Años después, Federico Guillermo
I aceptó reponer a su hijo en sus derechos dinásticos, si bien no consiguió,
pese a sus esfuerzos, endurecer el carácter del joven, quien era aficionado a
la música, la poesía y la filosofía. Obligado a casarse por su padre con una
noble prusiana, el príncipe desterró a su mujer a un castillo remoto al que no
se acercó en toda su vida ni para hacerle un heredero. Tras la muerte de su
padre, en 1740, fue coronado Federico II, el cual sería conocido como el
“Grande”, uno de los mayores genios militares de la Historia y célebre rey
prusiano.
Durante su extenso reinado, de
cuarenta y seis años, Federico II realizó una profunda transformación interna
de Prusia. Fomentó la colonización de las zonas más deprimidas del reino,
procediendo a desecar marismas y ampliar las tierras de cultivo, propiciando un
espectacular incremento de la población, la cual se duplicó. Por otro lado, fortaleció la industria, modernizándola
y articulando un sistema aduanero proteccionista. Mejoró la gestión
administrativa, financiera y judicial, promulgando un código legislativo,
aboliendo la tortura y promoviendo cierta independencia judicial. Se mostró
como un gran defensor de la ciencia y la cultura, estableciendo la
obligatoriedad de la educación primaria, y dejando que todo el país se impregnase
de las corrientes culturales provenientes de Francia. Todos estos avances los
ejerció siendo paradigma del despotismo ilustrado que se extendía por las
principales cortes europeas de la época, consagrando, eso sí, los privilegios
de la nobleza prusiana, de la cual dependía la cohesión política y militar del
reino.
Pero Federico el Grande no es recordado
tanto por las profundas reformas internas que acometió en su país como por su
política exterior expansionista, que supo defender de modo brillante, en el
plano militar, frente a las poderosas naciones continentales que le hicieron
frente.
En octubre de 1740, unos meses
después de la coronación de Federico II en Prusia, fallecía en Viena el
emperador Carlos VI, dejando en el trono de Austria y Hungría a su hija María
Teresa I. La joven heredaba unos estados arruinados económicamente y con un
ejército débil, a lo que debía sumarse su escasa experiencia política y la
falta de lealtad de numerosos súbditos influyentes. La debilidad del gobierno
austríaco coincidía con la llegada al poder de Federico II, una guerra
anglo-española en el Caribe, fuertes tensiones coloniales anglo-francesas, exigencias
territoriales españolas en Italia, y la reclamación de los príncipes electores
de Baviera y Sajonia a hacerse con la corona del Sacro Imperio Romano
Germánico, cuestionando los derechos hereditarios de María Teresa I. De esto
modo, Austria se convirtió, por su debilidad interna, en el centro de gravedad
de la política internacional europea.
El 16 de diciembre de 1740,
apenas nueve meses después de su subida al trono, Federico II de Prusia, sin
previa declaración de guerra, ordena la invasión de Silesia, un rico territorio
protestante bajo dominio Habsburgo, precipitando con ello el estallido de la Guerra de Sucesión
Austríaca. La guerra en Silesia se sustanció simultáneamente con otros
escenarios bélicos, desde el Caribe, a Norte América o la India. Los dos bandos
enfrentados estaban formados por Prusia, Francia, España, Sajonia, Baviera y
Cerdeña, de un lado, y por Austria, Provincias Unidas y Gran Bretaña, de otro.

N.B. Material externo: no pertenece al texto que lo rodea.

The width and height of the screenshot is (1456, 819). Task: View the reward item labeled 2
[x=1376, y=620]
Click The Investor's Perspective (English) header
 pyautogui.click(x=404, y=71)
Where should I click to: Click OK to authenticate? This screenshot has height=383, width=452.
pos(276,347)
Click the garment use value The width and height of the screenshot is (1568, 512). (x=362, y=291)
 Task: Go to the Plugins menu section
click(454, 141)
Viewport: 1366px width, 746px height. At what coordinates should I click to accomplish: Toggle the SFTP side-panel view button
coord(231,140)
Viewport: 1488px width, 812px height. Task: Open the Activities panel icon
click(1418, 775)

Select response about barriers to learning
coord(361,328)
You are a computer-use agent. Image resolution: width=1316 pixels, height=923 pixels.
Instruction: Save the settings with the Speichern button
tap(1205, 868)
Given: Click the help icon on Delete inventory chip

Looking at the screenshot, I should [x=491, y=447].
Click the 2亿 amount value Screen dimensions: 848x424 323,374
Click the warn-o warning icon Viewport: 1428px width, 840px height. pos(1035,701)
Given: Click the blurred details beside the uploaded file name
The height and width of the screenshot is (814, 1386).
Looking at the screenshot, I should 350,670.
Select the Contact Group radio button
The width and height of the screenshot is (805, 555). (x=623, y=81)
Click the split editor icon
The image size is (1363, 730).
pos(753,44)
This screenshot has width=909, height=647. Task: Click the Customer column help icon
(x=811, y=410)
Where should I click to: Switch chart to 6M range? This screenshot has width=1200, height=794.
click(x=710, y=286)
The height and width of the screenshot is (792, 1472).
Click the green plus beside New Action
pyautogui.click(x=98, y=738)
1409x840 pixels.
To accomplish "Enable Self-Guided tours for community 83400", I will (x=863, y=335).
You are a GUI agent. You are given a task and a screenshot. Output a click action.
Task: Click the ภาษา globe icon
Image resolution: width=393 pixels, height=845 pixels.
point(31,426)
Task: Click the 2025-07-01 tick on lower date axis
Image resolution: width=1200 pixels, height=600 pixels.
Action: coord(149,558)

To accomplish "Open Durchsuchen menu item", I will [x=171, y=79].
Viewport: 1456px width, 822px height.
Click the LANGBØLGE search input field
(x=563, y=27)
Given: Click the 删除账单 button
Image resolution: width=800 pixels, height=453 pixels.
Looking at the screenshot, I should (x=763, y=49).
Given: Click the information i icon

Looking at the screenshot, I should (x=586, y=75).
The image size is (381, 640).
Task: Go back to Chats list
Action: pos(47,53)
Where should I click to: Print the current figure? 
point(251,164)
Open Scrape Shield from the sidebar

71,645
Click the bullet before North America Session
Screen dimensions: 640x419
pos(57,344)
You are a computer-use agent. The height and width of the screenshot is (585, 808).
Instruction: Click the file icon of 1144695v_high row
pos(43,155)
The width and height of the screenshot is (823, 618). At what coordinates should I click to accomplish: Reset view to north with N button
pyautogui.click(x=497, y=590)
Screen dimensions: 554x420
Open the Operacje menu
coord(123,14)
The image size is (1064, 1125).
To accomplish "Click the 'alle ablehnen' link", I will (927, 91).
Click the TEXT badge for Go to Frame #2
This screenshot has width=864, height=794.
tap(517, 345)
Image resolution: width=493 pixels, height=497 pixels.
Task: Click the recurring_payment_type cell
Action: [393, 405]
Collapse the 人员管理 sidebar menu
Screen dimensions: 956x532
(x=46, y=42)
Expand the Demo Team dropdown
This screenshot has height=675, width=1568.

Sin entrar a analizar el complejo desarrollo de todo el conflicto internacional,
cabe destacar que la guerra en Silesia se sustanció en dos campañas, finalizando
ambas con efímeros tratados de paz.
El ejército prusiano demostró en
sucesivas batallas ser el mejor de su época. Federico el Grande había heredado
de su padre un ejército bien organizado y disciplinado, con unos mandos
profesionales muy eficientes, entre los que destacan figuras como Leopoldo
de Anhalt-Dessau, uno de los grandes
artífices de la supremacía militar prusiana de la época. El mérito del monarca
no se basa tanto en desarrollar unas técnicas de combate novedosas, sino en
perfeccionar las ya existentes y aplicar unas tácticas en el campo de batalla
que explotaban al máximo sus ventajas. Realizando una actualización del orden
oblicuo de Epaminondas, el cual revolucionó las tácticas militares del siglo IV
a.C., Federico el Grande encontró la clave para optimizar el uso de su ejército
y llevarlo a la victoria en sucesivas batallas.
A finales del siglo XVII se
desarrolla un nuevo mosquete de chispa que mejora la distancia y la candencia
de disparo, complementado con la introducción del cartucho de papel y la
bayoneta, así como las nuevas baquetas metálicas de origen prusiano. Las
mejoras técnicas llevan a que los ejércitos apliquen tácticas de infantería
lineales, con apoyo de una artillería más liviana y unidades de caballería,
divididas en escuadrones de choque para carga directa y escuadrones ligeros de
reconocimiento. La infantería se dispone por los prusianos en tres líneas las
cuales, tras un intenso adiestramiento, eran capaces de realizar de tres
a cinco disparos por cada dos de sus adversarios. A ello se suma una meticuloso
entrenamiento en los movimientos en grupo, introduciendo los prusianos la
marcha rítmica, alcanzando con ello gran pericia, entre otros, en el
cambio de la línea de batalla a columna y a la inversa, con solo una
conversión. Tanto la alta cadencia de tiro como la excepcional capacidad
de maniobra de la infantería prusiana fueron determinantes para imponerse en el
campo de batalla. Los prusianos optimizan su ejército también fortaleciendo la
intendencia, estandarizando equipos y mejorando los suministros. Del mismo modo
crean unidades de élite como los granaderos, los húsares o la artillería
montada, cuyas singularidades mejoran el rendimiento de todo el ejército.
María Teresa I dedicó el período
de entreguerras a reforzar el ejército austríaco y a sellar alianzas
internacionales para aislar diplomáticamente a Prusia, con el objetivo de
recuperar Silesia. Federico II, previendo el ataque, decide adelantarse a sus
enemigos y en 1756, nuevamente sin declaración de guerra, invade Sajonia,
aliada de Austria. La tercera guerra por Silesia desencadena entonces la que
sería conocida como la Guerra
de los Siete Años, un nuevo conflicto internacional donde se reposicionan las
alianzas previas. En esta ocasión, Gran Bretaña apoya a Prusia, junto a Hanover
y Portugal, mientras que el bloque aliado de Austria presenta un mayor peso
relativo con el apoyo de Francia, España, Rusia, Sajonia y Suecia. Prusia se
encontraba prácticamente rodeada de enemigos y el genio militar de Federico el
Grande dio lo mejor de sí para obtener la victoria en el conflicto.